[PROBLEM]
Copy each line that contains the string "agent", taking them from the material.

┌──

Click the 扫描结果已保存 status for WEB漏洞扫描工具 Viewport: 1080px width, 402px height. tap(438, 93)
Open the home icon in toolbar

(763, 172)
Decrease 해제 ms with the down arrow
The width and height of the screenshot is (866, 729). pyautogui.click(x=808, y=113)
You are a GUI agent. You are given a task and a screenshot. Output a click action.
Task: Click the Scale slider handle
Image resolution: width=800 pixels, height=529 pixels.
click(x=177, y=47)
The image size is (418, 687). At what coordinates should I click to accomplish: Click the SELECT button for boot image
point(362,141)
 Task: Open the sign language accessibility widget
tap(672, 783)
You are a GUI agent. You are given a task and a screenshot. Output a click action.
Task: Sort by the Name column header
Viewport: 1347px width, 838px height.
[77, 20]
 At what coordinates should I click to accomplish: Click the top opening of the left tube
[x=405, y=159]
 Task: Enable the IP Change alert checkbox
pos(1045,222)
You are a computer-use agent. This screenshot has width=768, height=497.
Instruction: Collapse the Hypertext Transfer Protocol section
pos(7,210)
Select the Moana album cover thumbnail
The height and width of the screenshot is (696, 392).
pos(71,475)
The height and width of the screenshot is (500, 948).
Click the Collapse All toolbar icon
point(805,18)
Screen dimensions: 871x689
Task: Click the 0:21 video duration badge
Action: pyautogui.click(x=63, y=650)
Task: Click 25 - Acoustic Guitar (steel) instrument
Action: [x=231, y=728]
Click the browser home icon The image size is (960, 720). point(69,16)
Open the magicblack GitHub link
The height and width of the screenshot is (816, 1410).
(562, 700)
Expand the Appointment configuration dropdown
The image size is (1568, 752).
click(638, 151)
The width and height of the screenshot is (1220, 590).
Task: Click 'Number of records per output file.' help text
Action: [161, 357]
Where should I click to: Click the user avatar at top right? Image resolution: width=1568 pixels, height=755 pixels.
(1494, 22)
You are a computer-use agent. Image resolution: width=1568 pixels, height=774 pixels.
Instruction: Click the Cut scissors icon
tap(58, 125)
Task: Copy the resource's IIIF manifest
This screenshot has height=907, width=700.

└──

[FINISHED TASK]
You are a GUI agent. You are given a task and a screenshot. Output a click action.
You are a GUI agent. You are given a task and a screenshot. Output a click action.
You are a computer-use agent. This screenshot has width=768, height=497.
You are a computer-use agent. Image resolution: width=1568 pixels, height=774 pixels.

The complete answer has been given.